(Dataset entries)
== Segment start ==
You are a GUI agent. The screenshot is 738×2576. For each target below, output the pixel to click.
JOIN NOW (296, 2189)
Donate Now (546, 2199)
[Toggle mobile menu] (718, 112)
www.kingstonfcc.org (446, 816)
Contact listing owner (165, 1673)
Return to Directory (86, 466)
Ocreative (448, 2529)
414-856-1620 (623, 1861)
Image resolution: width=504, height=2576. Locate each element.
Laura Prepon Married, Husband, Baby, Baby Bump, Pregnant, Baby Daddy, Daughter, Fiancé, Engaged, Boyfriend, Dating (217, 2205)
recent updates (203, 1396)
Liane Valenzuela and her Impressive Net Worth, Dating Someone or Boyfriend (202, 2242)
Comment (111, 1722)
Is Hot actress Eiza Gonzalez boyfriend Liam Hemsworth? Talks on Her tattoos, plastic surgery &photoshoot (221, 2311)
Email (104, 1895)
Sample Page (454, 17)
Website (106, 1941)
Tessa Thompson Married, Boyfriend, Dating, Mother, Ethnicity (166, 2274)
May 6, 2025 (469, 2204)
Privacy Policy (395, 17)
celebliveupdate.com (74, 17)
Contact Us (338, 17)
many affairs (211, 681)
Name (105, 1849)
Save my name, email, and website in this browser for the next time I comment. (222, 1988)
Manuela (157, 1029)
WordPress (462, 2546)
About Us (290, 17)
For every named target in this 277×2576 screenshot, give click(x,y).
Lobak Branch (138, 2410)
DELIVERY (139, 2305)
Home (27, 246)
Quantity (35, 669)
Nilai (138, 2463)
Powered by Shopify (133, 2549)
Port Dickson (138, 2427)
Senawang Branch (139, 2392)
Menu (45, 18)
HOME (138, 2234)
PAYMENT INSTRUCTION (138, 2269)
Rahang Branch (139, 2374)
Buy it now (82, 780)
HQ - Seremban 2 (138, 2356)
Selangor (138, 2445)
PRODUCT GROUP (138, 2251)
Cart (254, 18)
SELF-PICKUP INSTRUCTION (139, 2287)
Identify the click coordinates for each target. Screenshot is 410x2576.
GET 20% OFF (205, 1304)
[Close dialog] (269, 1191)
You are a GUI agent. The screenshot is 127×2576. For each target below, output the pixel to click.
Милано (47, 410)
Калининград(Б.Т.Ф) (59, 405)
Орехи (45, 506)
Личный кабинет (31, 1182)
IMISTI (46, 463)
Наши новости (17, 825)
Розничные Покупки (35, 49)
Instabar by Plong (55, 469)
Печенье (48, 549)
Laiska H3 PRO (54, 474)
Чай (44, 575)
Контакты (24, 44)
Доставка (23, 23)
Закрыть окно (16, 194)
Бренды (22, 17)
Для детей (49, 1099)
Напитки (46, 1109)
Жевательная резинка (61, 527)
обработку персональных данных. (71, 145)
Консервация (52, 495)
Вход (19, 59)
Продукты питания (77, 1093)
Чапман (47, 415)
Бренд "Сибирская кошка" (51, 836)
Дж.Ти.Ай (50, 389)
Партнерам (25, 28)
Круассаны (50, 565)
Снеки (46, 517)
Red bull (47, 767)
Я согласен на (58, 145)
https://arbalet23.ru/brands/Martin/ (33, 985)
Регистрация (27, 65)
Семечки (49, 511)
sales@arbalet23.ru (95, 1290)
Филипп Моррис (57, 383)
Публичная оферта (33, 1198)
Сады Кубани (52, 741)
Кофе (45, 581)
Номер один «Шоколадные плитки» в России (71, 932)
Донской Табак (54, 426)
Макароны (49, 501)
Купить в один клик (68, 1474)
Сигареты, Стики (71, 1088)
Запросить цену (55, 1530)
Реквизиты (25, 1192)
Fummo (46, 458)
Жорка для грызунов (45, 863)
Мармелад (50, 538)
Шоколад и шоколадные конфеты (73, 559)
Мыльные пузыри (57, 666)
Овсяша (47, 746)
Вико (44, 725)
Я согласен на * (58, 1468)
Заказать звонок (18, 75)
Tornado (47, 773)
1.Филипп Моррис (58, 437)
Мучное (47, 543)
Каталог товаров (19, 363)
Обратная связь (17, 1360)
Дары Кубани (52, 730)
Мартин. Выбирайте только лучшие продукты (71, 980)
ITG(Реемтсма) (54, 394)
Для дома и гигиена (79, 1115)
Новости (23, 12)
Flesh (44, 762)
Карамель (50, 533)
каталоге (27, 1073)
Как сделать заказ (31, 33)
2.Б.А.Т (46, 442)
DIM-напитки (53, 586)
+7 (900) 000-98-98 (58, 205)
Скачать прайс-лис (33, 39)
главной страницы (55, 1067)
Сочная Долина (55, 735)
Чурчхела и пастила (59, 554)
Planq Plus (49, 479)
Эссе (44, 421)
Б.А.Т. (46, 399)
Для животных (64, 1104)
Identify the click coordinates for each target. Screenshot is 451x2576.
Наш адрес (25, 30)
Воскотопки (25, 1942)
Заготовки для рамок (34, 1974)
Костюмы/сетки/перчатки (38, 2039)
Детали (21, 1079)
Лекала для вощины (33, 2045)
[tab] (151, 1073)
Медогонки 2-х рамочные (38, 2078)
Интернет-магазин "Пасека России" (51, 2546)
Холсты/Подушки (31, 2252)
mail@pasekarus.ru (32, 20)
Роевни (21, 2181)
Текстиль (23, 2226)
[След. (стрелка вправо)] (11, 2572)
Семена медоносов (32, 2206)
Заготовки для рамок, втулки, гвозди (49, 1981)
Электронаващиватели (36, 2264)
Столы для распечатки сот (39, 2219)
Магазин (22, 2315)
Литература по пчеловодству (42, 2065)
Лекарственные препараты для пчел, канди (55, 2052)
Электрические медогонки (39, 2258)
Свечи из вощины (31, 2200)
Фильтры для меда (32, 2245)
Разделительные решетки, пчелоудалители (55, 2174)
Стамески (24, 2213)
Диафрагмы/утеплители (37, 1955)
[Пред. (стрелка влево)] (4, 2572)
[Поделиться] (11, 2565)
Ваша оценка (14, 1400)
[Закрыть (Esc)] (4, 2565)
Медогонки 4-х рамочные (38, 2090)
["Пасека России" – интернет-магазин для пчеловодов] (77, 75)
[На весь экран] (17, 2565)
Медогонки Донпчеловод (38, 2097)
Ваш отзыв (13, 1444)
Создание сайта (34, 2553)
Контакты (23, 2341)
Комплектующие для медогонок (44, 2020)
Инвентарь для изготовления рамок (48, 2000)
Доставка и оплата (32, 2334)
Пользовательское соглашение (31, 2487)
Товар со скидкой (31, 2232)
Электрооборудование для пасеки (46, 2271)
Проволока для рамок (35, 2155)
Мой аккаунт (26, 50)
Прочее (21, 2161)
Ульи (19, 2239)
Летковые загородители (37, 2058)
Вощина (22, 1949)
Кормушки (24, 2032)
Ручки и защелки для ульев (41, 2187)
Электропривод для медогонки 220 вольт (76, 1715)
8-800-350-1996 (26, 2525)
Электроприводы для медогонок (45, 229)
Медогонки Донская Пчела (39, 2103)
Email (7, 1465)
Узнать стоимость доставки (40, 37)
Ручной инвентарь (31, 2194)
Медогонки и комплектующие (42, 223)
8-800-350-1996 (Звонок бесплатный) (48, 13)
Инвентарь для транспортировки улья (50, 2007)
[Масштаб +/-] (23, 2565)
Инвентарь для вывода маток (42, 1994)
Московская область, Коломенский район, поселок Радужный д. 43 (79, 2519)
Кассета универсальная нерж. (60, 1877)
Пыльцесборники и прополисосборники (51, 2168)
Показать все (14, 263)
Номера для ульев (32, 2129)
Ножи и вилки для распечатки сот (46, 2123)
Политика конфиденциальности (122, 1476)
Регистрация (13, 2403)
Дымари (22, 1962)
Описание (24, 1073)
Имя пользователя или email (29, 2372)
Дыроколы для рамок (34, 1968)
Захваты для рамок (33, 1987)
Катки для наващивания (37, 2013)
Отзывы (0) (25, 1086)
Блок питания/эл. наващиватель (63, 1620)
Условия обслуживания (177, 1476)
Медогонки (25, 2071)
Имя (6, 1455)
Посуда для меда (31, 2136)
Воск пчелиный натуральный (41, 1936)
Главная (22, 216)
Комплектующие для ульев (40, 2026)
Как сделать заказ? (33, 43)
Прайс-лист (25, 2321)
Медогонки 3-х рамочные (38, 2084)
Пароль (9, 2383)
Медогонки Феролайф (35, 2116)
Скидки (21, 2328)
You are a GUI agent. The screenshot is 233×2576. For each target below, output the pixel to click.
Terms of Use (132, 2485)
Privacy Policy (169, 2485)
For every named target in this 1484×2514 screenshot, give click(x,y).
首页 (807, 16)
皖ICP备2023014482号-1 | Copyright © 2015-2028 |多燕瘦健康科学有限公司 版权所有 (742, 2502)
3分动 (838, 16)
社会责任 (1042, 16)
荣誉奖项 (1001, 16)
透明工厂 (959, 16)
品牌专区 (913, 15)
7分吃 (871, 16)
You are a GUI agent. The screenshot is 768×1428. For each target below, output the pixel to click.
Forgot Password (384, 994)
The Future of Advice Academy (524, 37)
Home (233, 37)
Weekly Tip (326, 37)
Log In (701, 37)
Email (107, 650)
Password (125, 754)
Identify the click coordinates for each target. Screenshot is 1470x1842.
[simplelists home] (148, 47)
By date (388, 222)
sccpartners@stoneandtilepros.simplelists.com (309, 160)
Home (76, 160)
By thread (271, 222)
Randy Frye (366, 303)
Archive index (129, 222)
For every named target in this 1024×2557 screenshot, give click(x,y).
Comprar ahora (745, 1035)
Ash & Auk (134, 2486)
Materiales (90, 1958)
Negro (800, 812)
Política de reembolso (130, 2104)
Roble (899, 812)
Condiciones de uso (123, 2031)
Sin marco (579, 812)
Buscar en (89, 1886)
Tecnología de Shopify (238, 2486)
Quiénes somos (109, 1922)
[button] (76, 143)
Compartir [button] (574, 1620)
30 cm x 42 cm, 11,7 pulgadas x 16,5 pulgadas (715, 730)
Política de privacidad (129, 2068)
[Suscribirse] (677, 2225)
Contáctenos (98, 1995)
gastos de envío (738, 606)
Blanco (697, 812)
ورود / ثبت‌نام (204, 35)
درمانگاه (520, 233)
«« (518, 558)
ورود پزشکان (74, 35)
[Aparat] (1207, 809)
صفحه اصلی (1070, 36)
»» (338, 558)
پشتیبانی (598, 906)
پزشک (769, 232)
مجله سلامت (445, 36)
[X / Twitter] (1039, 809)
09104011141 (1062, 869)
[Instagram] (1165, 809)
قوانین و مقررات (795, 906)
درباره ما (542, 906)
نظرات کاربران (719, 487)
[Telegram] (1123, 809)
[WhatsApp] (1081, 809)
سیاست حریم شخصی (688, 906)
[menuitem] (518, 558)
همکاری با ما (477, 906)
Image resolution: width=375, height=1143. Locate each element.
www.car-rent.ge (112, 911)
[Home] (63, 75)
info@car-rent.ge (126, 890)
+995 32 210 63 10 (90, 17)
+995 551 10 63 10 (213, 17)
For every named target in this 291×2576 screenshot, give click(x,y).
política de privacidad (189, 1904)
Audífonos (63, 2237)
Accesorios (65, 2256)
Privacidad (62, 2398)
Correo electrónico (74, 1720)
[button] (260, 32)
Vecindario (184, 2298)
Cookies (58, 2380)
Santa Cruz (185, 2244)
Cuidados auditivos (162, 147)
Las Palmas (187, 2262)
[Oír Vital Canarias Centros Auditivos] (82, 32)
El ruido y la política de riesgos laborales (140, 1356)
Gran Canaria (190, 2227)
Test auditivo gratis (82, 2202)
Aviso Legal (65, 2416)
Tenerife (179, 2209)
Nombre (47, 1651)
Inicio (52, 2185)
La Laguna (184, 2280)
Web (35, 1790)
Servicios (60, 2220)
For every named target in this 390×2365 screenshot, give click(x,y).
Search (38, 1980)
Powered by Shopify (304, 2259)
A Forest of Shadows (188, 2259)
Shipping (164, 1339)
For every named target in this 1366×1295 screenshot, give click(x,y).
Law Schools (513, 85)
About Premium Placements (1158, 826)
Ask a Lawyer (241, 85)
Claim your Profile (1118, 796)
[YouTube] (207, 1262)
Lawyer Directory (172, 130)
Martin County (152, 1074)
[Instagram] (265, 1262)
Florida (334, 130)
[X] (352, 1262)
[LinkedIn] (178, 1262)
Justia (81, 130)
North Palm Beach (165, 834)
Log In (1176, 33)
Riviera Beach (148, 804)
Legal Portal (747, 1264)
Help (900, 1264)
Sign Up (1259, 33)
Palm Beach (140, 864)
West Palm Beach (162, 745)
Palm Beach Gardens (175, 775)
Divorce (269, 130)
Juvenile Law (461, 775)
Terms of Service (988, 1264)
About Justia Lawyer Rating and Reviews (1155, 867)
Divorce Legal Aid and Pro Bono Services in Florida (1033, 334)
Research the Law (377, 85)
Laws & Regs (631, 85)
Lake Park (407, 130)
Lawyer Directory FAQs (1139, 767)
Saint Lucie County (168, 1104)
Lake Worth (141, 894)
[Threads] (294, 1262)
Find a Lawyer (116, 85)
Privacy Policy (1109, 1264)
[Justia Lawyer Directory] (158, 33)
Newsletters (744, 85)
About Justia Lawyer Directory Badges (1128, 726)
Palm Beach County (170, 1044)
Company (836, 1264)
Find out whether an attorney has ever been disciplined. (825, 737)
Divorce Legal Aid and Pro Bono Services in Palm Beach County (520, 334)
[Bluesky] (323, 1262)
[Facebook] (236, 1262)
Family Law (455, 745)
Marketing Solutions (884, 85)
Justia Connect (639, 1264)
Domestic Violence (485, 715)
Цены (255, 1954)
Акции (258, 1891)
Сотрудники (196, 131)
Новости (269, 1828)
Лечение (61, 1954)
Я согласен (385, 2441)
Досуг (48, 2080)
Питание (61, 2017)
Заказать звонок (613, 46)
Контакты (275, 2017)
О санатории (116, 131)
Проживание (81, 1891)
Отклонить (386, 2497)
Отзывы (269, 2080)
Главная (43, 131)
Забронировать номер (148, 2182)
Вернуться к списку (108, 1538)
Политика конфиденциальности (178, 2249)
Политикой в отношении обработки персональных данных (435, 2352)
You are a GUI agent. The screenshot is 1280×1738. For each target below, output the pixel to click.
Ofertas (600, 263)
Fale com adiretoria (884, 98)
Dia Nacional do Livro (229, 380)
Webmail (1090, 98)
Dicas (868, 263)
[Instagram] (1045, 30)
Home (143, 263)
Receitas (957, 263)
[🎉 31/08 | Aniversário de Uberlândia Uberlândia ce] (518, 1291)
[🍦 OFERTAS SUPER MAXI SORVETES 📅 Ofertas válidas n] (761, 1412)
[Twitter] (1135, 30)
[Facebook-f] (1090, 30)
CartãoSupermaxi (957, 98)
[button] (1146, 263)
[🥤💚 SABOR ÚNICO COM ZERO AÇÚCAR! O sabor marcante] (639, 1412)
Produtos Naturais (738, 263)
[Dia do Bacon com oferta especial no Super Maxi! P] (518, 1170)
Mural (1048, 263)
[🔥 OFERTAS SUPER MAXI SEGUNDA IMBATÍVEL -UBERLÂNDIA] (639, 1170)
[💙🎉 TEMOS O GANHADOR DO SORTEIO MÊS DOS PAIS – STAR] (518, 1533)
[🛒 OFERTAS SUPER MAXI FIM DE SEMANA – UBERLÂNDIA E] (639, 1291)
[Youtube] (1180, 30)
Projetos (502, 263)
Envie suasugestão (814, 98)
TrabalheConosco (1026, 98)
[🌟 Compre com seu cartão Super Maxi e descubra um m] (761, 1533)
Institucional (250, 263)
== Segment end ==
## WORK TASK
Output the lines above exactly, but only those between the line holding "Публичная оферта (33, 1198)" and the line holding "Я согласен на * (58, 1468)", inclusive.

## SOLVED EXERCISE
Публичная оферта (33, 1198)
Сады Кубани (52, 741)
Кофе (45, 581)
Номер один «Шоколадные плитки» в России (71, 932)
Донской Табак (54, 426)
Макароны (49, 501)
Купить в один клик (68, 1474)
Сигареты, Стики (71, 1088)
Запросить цену (55, 1530)
Реквизиты (25, 1192)
Fummo (46, 458)
Жорка для грызунов (45, 863)
Мармелад (50, 538)
Шоколад и шоколадные конфеты (73, 559)
Мыльные пузыри (57, 666)
Овсяша (47, 746)
Вико (44, 725)
Я согласен на * (58, 1468)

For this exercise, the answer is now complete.